The Potter stories have been flayed on the same lines,
and Rowling seems to slam the critics through Dumbledore, who
mocks at Bloxam for trying to rewrite 'The Wizard and the
Hopping Pot' in a happy and sweet way. The reworking, he
informs, was detested by wizard kids.

Rowling's stories begin with the simplicity of any
fairytale but as the readers progress they find more maturity
in them. For example, the story of "The Warlock's Hairy Heart"
has no pretentions of a happy ending despite starting like any
fairytale.

The author clearly believes that children should not
be treated as delicate objects and stopped from learning the
realities that life throws up before them.

"'The Warlock's Hairy Heart" is by far the most
gruesome of Beedle's offerings," claimes Dumbledore in his
notes.

"It has survived intact through the centuries because
it speaks to the dark depths in all of us. It addresses one of
the greatest, and least acknowledged, temptations of magic:
the quest for invulnerability," says the professor.
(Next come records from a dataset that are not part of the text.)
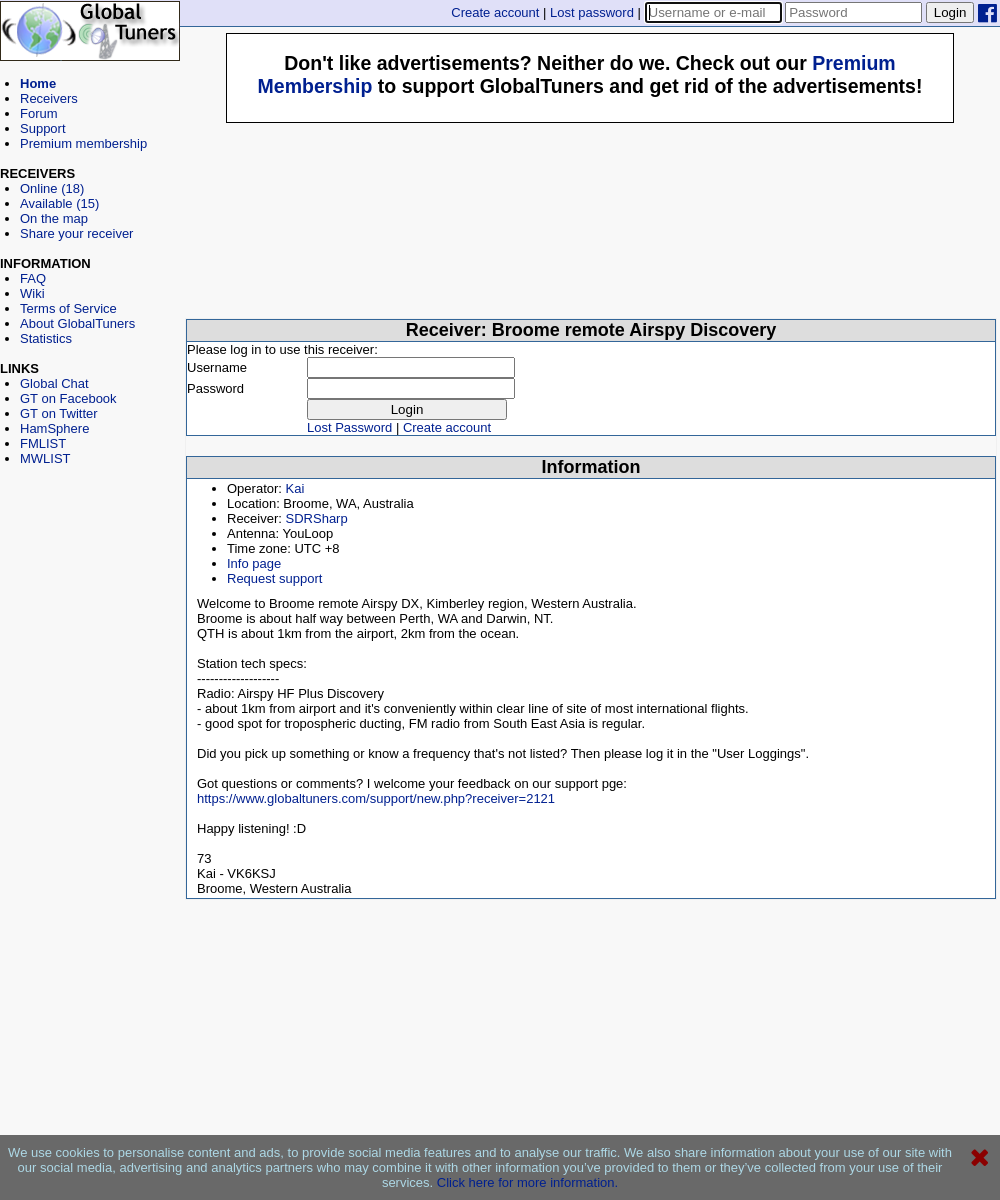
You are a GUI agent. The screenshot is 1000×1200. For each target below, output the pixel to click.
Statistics (46, 338)
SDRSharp (317, 518)
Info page (254, 563)
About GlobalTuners (77, 323)
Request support (274, 578)
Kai (295, 488)
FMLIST (43, 443)
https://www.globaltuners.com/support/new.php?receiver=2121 (376, 798)
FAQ (33, 278)
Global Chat (54, 383)
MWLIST (45, 458)
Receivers (49, 98)
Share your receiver (76, 233)
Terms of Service (68, 308)
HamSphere (54, 428)
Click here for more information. (527, 1182)
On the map (54, 218)
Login (950, 12)
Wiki (32, 293)
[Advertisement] (90, 556)
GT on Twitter (59, 413)
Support (43, 128)
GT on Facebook (68, 398)
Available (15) (59, 203)
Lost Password (349, 427)
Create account (495, 12)
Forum (39, 113)
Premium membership (83, 143)
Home (38, 83)
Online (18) (52, 188)
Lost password (592, 12)
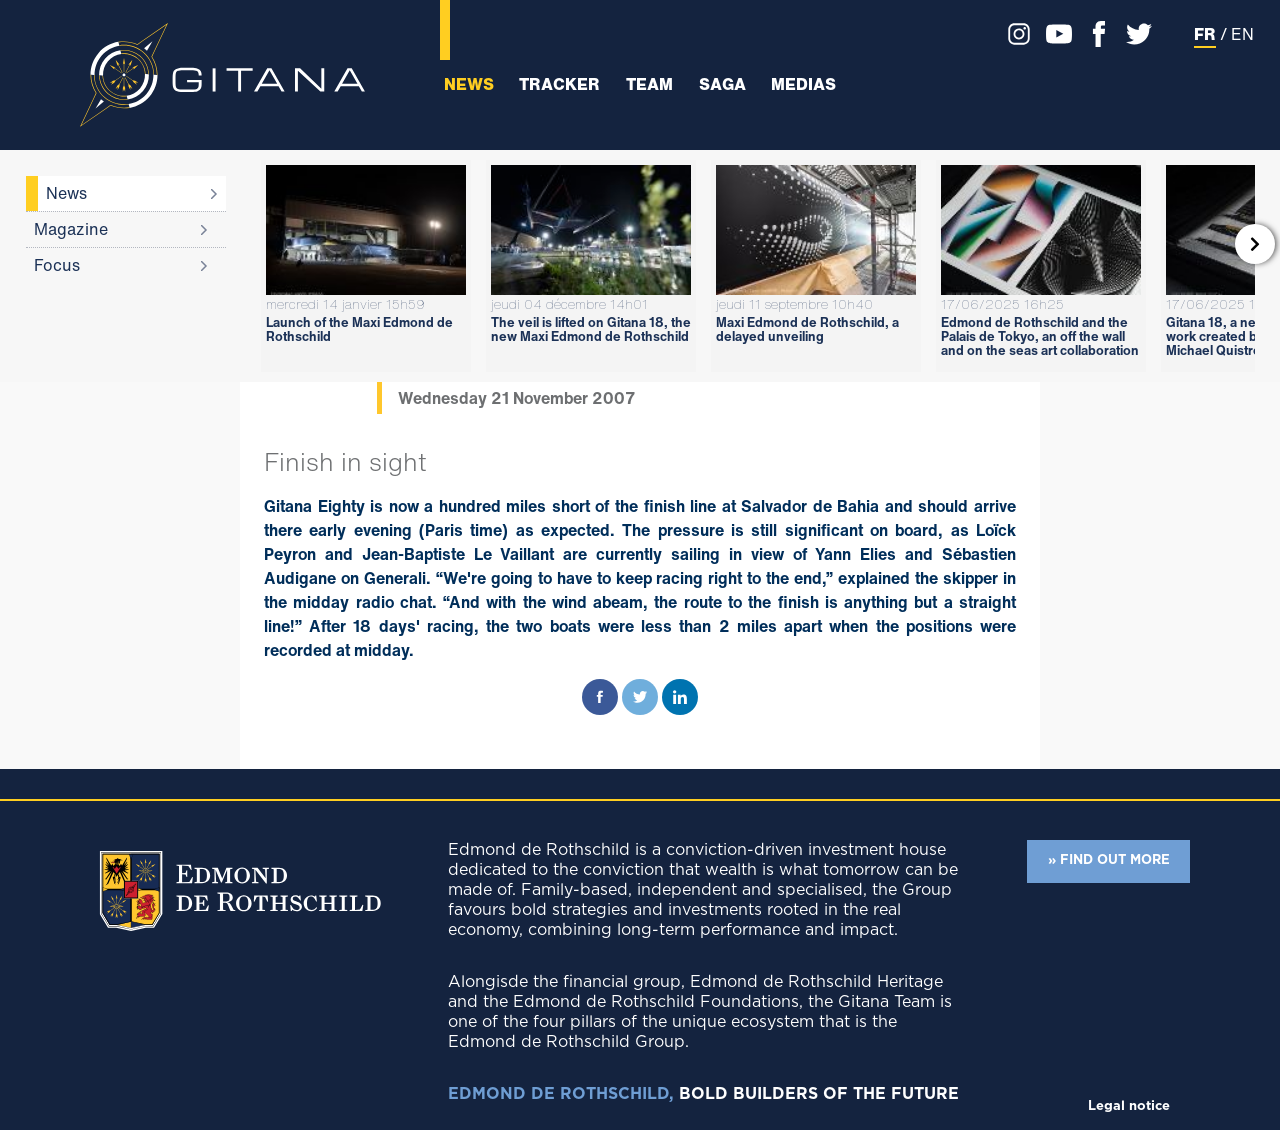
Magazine (71, 229)
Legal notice (1129, 1106)
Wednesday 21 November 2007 (517, 398)
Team (649, 84)
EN (1242, 34)
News (469, 84)
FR (1205, 34)
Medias (803, 84)
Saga (722, 84)
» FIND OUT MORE (1109, 860)
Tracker (559, 84)
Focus (57, 265)
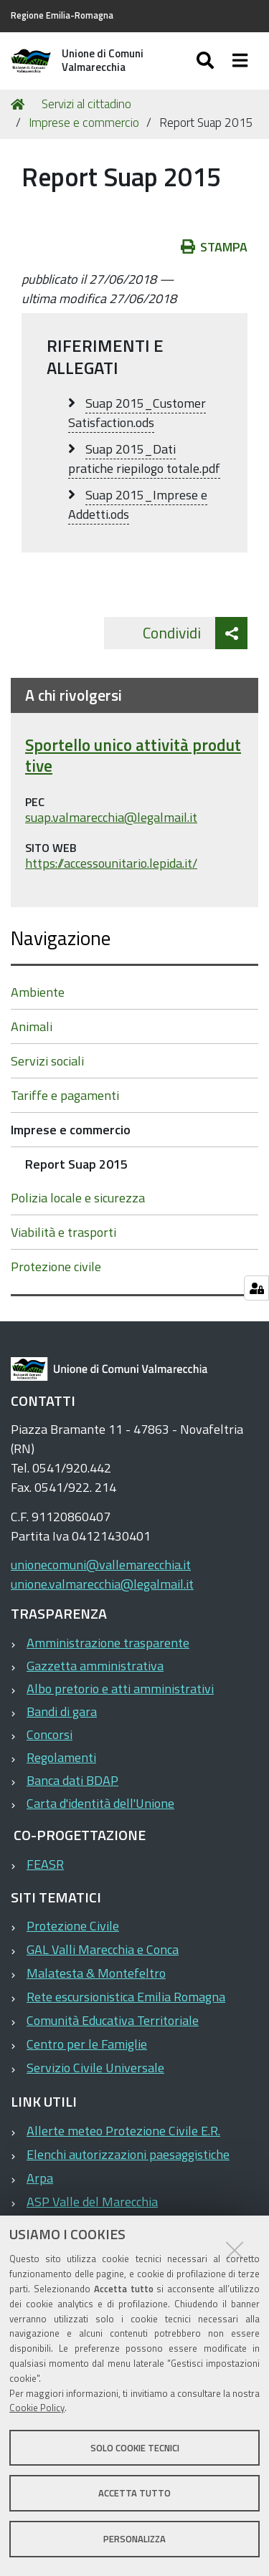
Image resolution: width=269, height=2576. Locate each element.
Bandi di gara (62, 1711)
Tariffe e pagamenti (65, 1095)
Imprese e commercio (84, 122)
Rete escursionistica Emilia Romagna (126, 1996)
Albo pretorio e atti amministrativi (120, 1688)
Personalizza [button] (134, 2539)
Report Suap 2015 (76, 1164)
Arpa (40, 2178)
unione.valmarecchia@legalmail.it (102, 1584)
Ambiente (38, 992)
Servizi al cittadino (86, 104)
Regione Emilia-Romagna (62, 15)
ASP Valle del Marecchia (92, 2201)
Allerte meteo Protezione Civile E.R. (123, 2130)
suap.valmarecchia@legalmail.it (111, 818)
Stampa (214, 247)
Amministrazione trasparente (108, 1642)
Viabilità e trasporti (63, 1232)
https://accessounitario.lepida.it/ (111, 864)
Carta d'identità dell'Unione (100, 1803)
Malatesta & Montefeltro (96, 1973)
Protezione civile (56, 1266)
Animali (31, 1026)
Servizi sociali (47, 1061)
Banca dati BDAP (72, 1780)
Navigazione (60, 937)
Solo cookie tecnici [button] (134, 2448)
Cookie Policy (37, 2407)
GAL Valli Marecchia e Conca (103, 1949)
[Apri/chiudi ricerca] (207, 60)
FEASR (45, 1864)
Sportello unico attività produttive (133, 755)
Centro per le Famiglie (87, 2044)
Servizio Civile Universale (95, 2067)
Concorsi (49, 1734)
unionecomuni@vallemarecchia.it (101, 1564)
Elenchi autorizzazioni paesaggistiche (128, 2154)
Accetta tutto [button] (134, 2493)
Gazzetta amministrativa (95, 1665)
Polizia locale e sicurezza (78, 1197)
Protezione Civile (73, 1925)
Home (20, 104)
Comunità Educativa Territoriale (113, 2020)
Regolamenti (61, 1757)
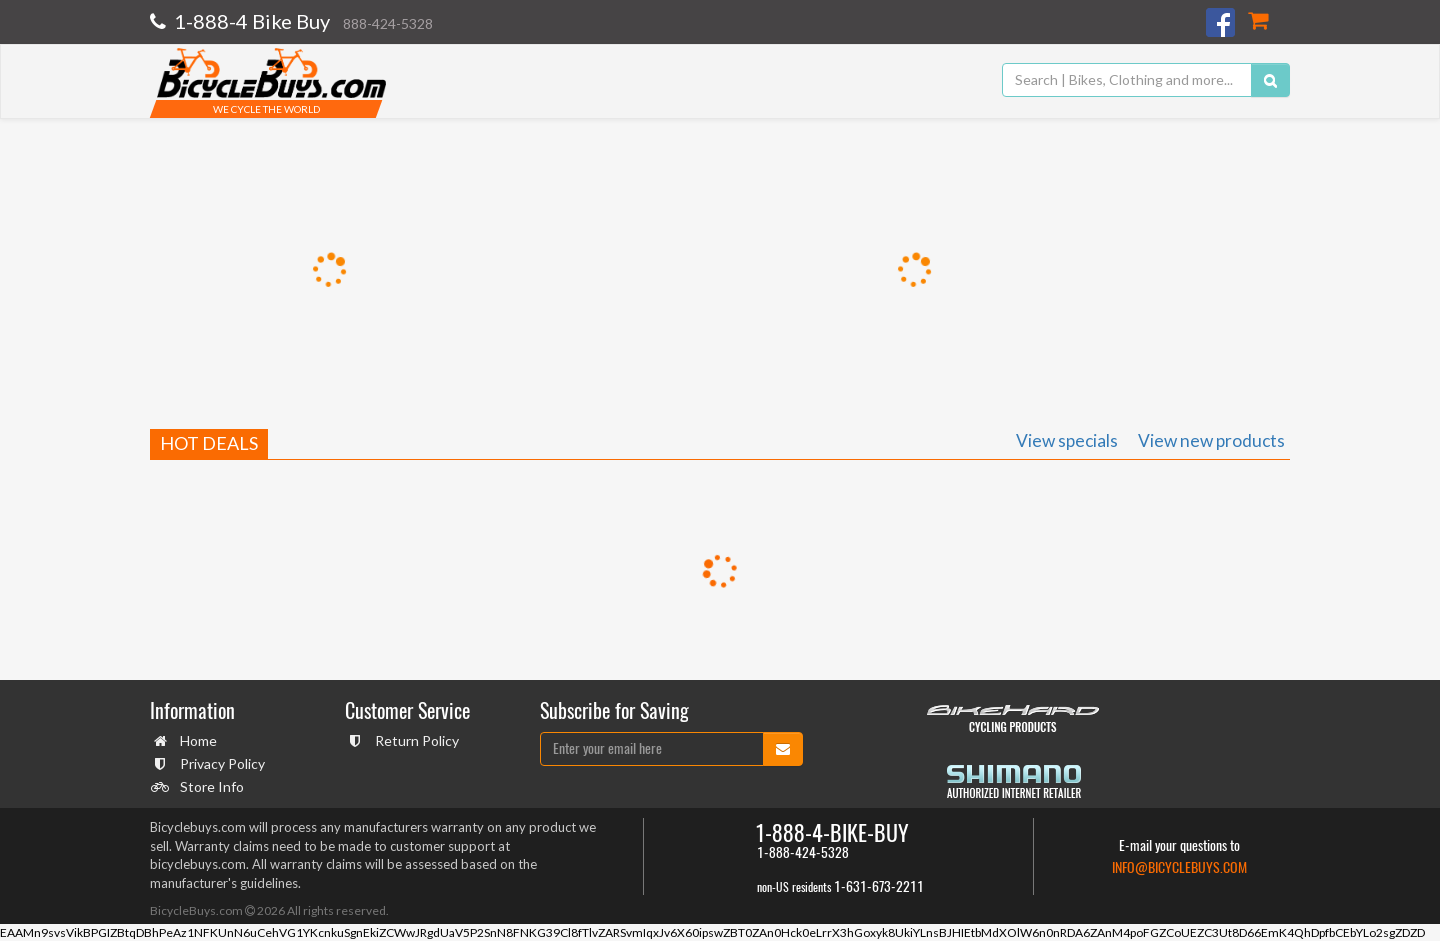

Rowling's stories are not only magical in their
simplicity but they also try to despel some of the
misconceptions that has been associated with her 'Harry
Potter' series. She has been often accused of leading children
into a belief in magic.

But in the sane voice of Prof Dumbledore, Rowling
tries to clear such misconceptions.

"No man or woman alive, magical or not, has ever
escaped some form of injury, whether physical, mental or
emotional. To hurt is as human as to breathe. Nevertheless, we
wizards seem particularly prone to the idea that we can bend
the nature of existence to our will," the professor cautions
at the end of one story.

In another story, the professor has also tried to
explain that magic has no power to bring dead back to life.